··· DATA FOR PROCESSING

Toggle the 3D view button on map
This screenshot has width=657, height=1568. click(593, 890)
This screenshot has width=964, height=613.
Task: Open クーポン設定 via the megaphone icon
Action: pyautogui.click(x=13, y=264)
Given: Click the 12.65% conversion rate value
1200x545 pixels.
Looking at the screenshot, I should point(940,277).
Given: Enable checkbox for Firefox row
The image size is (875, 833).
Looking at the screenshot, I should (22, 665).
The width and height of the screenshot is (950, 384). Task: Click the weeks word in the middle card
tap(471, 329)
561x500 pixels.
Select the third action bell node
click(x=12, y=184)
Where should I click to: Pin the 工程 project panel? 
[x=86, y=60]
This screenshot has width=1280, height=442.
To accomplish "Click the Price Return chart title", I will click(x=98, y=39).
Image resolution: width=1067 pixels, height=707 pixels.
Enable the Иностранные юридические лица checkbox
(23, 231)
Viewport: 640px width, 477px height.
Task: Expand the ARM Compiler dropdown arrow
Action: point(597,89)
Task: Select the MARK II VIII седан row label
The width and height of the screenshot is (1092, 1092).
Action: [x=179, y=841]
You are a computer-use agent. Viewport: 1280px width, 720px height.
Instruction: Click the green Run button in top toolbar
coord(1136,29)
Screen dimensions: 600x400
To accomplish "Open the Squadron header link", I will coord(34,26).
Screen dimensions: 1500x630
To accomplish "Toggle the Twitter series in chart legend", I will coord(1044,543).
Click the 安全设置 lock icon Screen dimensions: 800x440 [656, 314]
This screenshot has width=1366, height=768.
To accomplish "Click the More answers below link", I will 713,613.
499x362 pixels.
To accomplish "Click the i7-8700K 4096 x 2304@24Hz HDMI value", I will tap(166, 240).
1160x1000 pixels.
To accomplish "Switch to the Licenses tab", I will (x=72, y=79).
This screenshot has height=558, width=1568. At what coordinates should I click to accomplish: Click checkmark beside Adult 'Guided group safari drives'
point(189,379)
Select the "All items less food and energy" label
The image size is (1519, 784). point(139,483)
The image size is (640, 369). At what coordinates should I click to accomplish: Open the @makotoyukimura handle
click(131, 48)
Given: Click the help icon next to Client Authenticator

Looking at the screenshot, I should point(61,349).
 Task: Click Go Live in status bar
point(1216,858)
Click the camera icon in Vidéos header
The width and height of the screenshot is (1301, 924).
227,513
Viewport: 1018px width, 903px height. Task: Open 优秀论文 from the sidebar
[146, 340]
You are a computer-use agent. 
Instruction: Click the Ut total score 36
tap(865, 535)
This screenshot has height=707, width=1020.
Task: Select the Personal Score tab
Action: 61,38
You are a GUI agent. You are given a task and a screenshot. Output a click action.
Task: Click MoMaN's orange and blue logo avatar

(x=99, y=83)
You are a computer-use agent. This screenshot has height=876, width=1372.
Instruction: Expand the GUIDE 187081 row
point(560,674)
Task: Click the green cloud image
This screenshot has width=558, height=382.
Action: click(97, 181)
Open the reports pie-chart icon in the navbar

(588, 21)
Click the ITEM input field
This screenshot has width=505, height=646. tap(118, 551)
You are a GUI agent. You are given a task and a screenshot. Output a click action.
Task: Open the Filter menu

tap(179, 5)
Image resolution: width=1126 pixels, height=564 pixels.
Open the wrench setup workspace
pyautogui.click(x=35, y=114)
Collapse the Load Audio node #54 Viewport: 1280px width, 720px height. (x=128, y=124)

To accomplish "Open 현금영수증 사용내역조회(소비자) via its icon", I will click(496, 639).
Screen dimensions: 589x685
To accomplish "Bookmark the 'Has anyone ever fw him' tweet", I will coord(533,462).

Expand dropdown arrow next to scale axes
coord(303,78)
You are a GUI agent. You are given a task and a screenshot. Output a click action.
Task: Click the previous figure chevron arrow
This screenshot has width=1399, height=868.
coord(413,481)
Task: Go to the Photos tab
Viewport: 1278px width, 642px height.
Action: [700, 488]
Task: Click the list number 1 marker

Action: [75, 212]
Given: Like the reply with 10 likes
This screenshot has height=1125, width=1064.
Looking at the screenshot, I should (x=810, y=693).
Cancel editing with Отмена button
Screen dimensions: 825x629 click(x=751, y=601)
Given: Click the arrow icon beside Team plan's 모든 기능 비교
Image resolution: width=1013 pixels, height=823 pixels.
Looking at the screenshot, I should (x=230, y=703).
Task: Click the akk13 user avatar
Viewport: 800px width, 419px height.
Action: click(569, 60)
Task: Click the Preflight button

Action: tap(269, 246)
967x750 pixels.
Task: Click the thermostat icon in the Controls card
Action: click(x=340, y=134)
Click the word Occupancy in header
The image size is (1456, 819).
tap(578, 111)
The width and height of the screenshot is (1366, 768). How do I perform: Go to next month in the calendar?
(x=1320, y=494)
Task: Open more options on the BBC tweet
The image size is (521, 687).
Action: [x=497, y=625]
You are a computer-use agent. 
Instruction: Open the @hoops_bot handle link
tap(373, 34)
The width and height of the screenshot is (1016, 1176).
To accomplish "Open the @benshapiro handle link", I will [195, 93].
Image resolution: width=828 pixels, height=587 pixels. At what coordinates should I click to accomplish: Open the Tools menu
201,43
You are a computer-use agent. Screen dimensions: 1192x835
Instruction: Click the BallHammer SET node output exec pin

······

### TASK TO COMPLETE
Which lines above run from the one containing "Image resolution: width=1067" to the one containing "Screen dimensions: 1500x630"? Give them again exactly, both ends included.

### TASK RESULT
Image resolution: width=1067 pixels, height=707 pixels.
Enable the Иностранные юридические лица checkbox
(23, 231)
Viewport: 640px width, 477px height.
Task: Expand the ARM Compiler dropdown arrow
Action: point(597,89)
Task: Select the MARK II VIII седан row label
The width and height of the screenshot is (1092, 1092).
Action: [x=179, y=841]
You are a computer-use agent. Viewport: 1280px width, 720px height.
Instruction: Click the green Run button in top toolbar
coord(1136,29)
Screen dimensions: 600x400
To accomplish "Open the Squadron header link", I will coord(34,26).
Screen dimensions: 1500x630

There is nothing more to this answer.